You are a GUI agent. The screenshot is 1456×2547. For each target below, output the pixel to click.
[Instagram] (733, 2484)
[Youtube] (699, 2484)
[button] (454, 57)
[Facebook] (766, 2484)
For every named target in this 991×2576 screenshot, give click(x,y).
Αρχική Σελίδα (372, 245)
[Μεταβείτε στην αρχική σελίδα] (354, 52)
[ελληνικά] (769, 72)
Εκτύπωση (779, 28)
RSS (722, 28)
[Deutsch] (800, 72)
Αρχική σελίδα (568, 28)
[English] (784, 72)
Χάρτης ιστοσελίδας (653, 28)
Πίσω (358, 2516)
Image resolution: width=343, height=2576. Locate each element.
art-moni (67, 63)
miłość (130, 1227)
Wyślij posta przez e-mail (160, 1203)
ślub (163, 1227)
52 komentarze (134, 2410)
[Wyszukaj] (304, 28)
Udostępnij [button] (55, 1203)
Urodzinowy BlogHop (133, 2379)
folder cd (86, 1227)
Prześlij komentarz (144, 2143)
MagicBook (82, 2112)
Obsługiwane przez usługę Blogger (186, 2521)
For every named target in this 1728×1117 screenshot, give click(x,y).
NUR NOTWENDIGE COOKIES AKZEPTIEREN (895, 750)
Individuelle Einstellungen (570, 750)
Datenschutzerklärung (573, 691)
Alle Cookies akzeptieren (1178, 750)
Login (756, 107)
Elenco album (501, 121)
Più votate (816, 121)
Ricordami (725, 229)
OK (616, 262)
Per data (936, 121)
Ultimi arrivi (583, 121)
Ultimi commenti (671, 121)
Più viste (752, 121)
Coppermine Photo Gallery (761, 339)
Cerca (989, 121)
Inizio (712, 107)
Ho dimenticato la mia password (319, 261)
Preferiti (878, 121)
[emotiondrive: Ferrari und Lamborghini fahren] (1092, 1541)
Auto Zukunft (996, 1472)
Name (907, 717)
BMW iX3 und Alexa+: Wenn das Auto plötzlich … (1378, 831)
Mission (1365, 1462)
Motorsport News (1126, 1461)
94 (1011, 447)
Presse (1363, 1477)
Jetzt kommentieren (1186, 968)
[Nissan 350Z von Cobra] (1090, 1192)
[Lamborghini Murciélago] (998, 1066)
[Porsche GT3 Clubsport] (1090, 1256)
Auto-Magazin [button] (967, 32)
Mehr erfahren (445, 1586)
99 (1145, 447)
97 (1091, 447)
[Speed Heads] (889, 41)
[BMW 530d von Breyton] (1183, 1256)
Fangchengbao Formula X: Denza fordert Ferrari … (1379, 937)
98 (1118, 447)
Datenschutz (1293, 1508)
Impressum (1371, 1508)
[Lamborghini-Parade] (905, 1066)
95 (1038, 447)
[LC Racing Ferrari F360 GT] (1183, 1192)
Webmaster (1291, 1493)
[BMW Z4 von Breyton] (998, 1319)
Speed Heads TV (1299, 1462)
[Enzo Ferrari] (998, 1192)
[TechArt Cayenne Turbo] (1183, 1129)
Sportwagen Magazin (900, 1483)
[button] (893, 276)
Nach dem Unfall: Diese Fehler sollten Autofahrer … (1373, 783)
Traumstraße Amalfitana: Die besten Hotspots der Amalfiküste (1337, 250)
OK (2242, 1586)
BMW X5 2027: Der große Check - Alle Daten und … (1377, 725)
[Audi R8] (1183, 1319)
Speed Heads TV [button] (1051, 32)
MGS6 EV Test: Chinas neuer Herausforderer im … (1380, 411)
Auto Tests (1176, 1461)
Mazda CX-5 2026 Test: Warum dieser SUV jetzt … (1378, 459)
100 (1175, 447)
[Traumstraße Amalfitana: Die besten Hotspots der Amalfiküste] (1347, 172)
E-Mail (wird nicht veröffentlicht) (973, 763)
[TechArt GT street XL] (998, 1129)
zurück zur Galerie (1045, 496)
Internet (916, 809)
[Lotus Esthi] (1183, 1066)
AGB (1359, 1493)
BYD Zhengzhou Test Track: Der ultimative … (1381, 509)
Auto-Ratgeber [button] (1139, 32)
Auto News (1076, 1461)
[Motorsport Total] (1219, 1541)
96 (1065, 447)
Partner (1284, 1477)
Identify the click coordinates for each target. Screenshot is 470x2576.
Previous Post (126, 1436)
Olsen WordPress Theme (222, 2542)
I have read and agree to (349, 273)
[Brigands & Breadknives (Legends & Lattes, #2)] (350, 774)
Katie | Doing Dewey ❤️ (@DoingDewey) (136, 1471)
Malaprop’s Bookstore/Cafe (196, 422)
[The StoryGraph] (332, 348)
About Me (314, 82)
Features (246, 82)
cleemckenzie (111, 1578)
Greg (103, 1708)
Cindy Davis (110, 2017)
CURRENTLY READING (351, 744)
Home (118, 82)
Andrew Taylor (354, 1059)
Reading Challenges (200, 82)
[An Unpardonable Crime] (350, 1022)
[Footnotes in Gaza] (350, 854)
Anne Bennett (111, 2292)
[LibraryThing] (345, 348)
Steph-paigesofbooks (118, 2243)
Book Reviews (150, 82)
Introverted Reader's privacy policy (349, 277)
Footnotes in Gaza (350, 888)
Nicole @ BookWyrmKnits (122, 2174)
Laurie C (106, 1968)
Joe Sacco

WHAT YOU NEED TO DO =>
Where a line in the entries holds "Traumstraße", copy that line.

SOLUTION TO THIS PROBLEM =>
Traumstraße Amalfitana: Die besten Hotspots der Amalfiküste (1337, 250)
[Traumstraße Amalfitana: Die besten Hotspots der Amalfiküste] (1347, 172)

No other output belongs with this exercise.